Sorry about the badly played guitars. Maybe it’s a GOOD THING I’m deaf in one ear! BTW, they’re one reason I went to the TAC when I CRAWLED (& was carried) back into Church (NO guitar Masses in the TAC). Another is they let me bogart one of the front pews for almost 5 years (& say my daily prayers from INSIDE the sanctuary)…

You’ll be glad to know the Maronites have welcomed me in. NO guitar Masses there - Praise the Lord!

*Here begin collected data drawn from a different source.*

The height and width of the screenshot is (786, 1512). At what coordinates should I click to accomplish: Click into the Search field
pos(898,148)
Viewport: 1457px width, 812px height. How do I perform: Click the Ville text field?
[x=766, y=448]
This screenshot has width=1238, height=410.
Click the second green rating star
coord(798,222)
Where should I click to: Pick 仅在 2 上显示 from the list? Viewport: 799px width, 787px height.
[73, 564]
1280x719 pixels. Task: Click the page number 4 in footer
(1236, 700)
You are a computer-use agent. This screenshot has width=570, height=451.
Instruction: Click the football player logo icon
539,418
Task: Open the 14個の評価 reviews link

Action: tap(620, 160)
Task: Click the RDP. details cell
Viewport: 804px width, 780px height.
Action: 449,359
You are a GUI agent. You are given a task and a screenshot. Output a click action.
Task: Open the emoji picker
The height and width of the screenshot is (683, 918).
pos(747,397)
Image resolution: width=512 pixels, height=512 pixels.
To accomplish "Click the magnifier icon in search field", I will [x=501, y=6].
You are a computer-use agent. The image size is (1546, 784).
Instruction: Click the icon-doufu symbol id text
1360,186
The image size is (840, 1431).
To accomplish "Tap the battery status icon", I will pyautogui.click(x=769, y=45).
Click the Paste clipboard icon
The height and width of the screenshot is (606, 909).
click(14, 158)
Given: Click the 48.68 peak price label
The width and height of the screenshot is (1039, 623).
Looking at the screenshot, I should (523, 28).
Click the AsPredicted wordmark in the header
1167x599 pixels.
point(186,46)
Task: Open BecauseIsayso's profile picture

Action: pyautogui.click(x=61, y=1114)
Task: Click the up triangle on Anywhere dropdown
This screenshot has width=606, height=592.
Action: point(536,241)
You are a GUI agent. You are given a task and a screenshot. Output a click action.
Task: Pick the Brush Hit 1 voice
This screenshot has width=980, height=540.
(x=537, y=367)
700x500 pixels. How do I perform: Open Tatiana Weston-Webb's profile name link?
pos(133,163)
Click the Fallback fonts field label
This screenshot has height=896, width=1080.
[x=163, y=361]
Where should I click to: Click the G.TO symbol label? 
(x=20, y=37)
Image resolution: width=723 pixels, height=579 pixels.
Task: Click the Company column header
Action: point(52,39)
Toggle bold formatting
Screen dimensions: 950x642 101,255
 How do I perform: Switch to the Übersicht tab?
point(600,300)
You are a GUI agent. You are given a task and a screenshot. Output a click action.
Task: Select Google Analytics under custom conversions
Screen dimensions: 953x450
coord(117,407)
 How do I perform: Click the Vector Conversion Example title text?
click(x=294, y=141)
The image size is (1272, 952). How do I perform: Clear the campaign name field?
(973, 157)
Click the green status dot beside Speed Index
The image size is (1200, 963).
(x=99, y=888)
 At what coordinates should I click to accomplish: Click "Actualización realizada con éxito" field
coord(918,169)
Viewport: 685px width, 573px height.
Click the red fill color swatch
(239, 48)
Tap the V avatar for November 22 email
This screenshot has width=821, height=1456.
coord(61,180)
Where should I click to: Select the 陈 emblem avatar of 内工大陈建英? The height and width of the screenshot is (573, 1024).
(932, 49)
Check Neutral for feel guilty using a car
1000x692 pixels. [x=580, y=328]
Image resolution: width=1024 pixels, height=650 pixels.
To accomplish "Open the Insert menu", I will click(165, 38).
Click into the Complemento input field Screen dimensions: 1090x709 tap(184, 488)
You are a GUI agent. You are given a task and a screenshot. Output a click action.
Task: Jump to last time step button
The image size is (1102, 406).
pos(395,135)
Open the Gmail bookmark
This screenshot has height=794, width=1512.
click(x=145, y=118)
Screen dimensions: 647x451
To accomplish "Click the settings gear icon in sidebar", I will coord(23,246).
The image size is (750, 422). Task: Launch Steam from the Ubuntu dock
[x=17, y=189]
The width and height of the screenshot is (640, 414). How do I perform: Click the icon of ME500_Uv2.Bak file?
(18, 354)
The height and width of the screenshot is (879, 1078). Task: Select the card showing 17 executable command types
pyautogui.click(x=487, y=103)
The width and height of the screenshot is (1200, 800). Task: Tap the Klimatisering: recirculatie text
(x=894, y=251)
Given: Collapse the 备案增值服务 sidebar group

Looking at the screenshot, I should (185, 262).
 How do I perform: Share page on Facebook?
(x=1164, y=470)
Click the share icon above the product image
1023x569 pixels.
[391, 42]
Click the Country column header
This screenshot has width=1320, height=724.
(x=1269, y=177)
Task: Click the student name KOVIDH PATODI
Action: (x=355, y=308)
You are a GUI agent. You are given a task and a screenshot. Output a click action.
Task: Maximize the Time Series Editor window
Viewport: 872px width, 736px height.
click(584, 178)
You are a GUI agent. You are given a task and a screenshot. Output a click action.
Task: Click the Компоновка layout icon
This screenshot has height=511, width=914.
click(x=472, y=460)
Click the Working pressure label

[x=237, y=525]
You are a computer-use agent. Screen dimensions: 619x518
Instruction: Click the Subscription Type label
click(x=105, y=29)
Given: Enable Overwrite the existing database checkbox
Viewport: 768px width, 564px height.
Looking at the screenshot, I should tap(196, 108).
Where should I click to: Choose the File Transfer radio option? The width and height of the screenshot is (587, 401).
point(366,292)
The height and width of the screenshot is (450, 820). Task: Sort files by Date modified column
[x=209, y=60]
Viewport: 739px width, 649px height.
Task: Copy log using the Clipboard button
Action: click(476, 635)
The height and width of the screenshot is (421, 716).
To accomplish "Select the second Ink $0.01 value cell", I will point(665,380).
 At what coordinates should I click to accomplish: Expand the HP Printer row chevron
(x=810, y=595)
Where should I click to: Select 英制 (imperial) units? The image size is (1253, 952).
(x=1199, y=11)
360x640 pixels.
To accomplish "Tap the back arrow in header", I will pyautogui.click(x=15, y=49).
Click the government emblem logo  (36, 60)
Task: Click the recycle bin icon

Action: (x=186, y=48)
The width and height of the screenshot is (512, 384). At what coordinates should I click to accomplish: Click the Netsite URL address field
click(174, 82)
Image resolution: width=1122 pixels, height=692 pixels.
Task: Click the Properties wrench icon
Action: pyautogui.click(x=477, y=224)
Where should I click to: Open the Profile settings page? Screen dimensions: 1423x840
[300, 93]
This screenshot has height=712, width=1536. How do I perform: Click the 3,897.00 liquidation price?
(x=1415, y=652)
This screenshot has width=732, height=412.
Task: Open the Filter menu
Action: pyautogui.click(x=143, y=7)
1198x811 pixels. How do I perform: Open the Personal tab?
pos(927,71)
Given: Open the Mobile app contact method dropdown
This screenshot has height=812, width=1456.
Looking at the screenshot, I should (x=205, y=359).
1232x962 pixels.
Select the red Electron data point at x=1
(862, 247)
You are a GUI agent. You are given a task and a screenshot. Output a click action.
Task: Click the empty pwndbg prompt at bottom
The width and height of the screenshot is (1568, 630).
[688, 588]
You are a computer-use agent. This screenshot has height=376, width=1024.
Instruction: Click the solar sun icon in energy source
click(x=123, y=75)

Have a good Evening/Morning.

Your Brother in Christ, Michael

Thanks for the good wishes. I was puzzled as to how Winston and Lady Astor got in there. Thought maybe I had had a senior moment. :smiley:

Hello Fabiola123
to answer your question …if you ask your priest or parish representative (pastoral council)
to buy a catechism book it will have rules in there.A Simple prayer book also has some rules(I bought mine from the back of my church).In any case the priest should be able to answer your queries and dont feel embarrassed its his job.
You are right there are some special dispensations for elderly infirmed and their carers.
I wont go into specifics here.Good luck to you and God Bless

I haven’t been on this forum for a very long time. I lost my login ID and PW. Today I just located the info and I’m glad. The discussions have really gotten better over the past year!

I heard about the elderly rules changing and I was told it is dependent upon the parish you belong to and how strict your Pastor is with them.

You should talk to your Church Pastor. I think all the information on the Internet is helpful but it comes down to what you feel comfortable doing.

I think you did Joe … that Lady Astor and Sir Winston comment was intended for you. Have a look at page 3 of the joke thread- posts 34 & 35

…Don’t feel bad…I had a much more significant senior moment by thinking you were the OP
:doh2: … This might be one of the reasons they don’t give me the important jobs or let me play with firearms :).